On Wed, Jul 3, 2019 at 12:53 PM Matthew Wilcox <willy@infradead.org> wrote:
>
> On Wed, Jul 03, 2019 at 10:01:37AM -0700, Dan Williams wrote:
> > On Wed, Jul 3, 2019 at 5:17 AM Matthew Wilcox <willy@infradead.org> wrote:
> > >
> > > On Wed, Jul 03, 2019 at 12:24:54AM -0700, Dan Williams wrote:
> > > > This fix may increase waitqueue contention, but a fix for that is saved
> > > > for a larger rework. In the meantime this fix is suitable for -stable
> > > > backports.
> > >
> > > I think this is too big for what it is; just the two-line patch to stop
> > > incorporating the low bits of the PTE would be more appropriate.
> >
> > Sufficient, yes, "appropriate", not so sure.
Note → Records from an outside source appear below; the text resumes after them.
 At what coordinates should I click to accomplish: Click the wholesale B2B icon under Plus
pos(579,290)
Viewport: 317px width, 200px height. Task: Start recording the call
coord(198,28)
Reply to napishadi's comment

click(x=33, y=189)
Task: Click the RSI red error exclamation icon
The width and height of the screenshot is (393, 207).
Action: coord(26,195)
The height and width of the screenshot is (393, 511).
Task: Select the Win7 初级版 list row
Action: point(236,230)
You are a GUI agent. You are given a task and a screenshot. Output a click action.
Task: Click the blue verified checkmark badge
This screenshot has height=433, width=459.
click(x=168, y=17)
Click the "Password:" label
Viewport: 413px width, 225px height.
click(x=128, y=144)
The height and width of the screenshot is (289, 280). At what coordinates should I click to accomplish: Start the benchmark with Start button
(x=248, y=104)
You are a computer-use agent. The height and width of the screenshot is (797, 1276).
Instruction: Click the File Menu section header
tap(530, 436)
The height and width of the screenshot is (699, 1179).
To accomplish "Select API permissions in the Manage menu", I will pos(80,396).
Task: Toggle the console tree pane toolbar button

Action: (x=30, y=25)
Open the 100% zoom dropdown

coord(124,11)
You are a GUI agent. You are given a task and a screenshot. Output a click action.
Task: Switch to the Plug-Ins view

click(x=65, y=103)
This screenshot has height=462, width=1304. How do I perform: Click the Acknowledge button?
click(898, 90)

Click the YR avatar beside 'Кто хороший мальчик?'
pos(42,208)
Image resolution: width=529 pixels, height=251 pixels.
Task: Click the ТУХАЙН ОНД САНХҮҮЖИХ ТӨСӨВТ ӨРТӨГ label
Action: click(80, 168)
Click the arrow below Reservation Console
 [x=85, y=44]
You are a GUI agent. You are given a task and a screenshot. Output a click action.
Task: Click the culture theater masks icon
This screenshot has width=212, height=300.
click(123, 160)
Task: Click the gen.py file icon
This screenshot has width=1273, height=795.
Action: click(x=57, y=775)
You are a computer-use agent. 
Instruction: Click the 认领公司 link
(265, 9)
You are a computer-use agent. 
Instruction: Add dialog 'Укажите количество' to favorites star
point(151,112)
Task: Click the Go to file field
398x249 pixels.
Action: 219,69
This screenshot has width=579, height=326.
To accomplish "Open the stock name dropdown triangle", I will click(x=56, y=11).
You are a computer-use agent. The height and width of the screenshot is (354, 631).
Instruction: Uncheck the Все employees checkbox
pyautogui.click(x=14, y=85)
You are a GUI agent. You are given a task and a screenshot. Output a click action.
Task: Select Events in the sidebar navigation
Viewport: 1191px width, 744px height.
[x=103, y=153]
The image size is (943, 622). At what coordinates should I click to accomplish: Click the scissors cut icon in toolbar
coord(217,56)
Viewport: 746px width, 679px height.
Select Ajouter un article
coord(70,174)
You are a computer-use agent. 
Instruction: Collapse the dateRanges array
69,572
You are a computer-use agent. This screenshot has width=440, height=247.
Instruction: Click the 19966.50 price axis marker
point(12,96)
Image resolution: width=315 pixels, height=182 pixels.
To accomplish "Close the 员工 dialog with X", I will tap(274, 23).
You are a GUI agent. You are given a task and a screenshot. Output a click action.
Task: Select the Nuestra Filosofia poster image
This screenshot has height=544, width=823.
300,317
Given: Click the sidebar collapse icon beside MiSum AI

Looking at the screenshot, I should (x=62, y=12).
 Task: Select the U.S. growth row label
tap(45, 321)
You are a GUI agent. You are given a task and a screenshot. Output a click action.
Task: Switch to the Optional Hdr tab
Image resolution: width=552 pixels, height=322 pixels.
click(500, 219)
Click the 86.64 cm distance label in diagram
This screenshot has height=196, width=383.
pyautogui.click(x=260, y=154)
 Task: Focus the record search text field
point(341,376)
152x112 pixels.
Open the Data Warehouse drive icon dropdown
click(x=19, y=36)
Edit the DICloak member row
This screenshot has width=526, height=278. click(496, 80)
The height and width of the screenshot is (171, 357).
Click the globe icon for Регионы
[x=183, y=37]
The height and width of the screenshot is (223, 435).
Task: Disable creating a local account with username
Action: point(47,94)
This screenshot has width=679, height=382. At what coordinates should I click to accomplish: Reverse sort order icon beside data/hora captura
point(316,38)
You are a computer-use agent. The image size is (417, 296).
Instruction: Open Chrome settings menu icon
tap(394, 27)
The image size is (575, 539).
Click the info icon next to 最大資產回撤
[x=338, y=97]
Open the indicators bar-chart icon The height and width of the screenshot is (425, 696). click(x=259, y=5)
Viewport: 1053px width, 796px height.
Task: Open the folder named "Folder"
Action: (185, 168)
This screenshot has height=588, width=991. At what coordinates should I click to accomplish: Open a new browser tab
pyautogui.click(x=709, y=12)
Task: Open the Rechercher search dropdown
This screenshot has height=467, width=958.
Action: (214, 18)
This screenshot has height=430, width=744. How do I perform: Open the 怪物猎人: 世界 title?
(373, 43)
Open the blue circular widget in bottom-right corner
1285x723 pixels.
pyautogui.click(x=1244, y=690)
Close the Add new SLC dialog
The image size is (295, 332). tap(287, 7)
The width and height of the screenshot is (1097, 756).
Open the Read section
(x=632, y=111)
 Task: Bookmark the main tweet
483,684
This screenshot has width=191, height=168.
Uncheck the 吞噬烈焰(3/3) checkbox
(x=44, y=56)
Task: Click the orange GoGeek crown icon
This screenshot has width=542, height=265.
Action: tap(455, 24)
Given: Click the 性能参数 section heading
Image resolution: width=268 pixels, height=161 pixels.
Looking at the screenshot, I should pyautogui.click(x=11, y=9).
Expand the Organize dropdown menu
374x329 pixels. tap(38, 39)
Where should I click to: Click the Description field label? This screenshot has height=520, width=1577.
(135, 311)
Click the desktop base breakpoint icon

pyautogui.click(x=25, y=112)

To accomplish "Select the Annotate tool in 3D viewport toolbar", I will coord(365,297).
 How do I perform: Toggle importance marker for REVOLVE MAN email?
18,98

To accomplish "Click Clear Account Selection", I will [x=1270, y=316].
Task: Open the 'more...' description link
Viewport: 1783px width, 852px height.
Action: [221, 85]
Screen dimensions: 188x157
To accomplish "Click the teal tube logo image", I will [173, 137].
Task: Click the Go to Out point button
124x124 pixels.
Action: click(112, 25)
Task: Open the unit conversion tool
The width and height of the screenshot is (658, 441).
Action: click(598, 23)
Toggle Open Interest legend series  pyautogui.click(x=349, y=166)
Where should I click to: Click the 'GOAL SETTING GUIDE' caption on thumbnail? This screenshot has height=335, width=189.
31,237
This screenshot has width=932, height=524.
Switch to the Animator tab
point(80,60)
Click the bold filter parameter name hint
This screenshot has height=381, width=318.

All those comments about
> > pmd entry size are stale after this change.
>
> But then they'll have to be put back in again.  This seems to be working
> for me, although I doubt I'm actually hitting the edge case that rocksdb
> hits:

Seems to be holding up under testing here, a couple comments...

>
> diff --git a/fs/dax.c b/fs/dax.c
> index 2e48c7ebb973..e77bd6aef10c 100644
> --- a/fs/dax.c
> +++ b/fs/dax.c
> @@ -198,6 +198,10 @@ static void dax_wake_entry(struct xa_state *xas, void *entry, bool wake_all)
>   * if it did.
>   *
>   * Must be called with the i_pages lock held.
> + *
> + * If the xa_state refers to a larger entry, then it may return a locked
> + * smaller entry (eg a PTE entry) without waiting for the smaller entry
> + * to be unlocked.
>   */
>  static void *get_unlocked_entry(struct xa_state *xas)
>  {
> @@ -211,7 +215,8 @@ static void *get_unlocked_entry(struct xa_state *xas)
>         for (;;) {
>                 entry = xas_find_conflict(xas);
>                 if (!entry || WARN_ON_ONCE(!xa_is_value(entry)) ||
> -                               !dax_is_locked(entry))
> +                               !dax_is_locked(entry) ||
> +                               dax_entry_order(entry) < xas_get_order(xas))

Doesn't this potentially allow a locked entry to be returned for a
caller that expects all value entries are unlocked?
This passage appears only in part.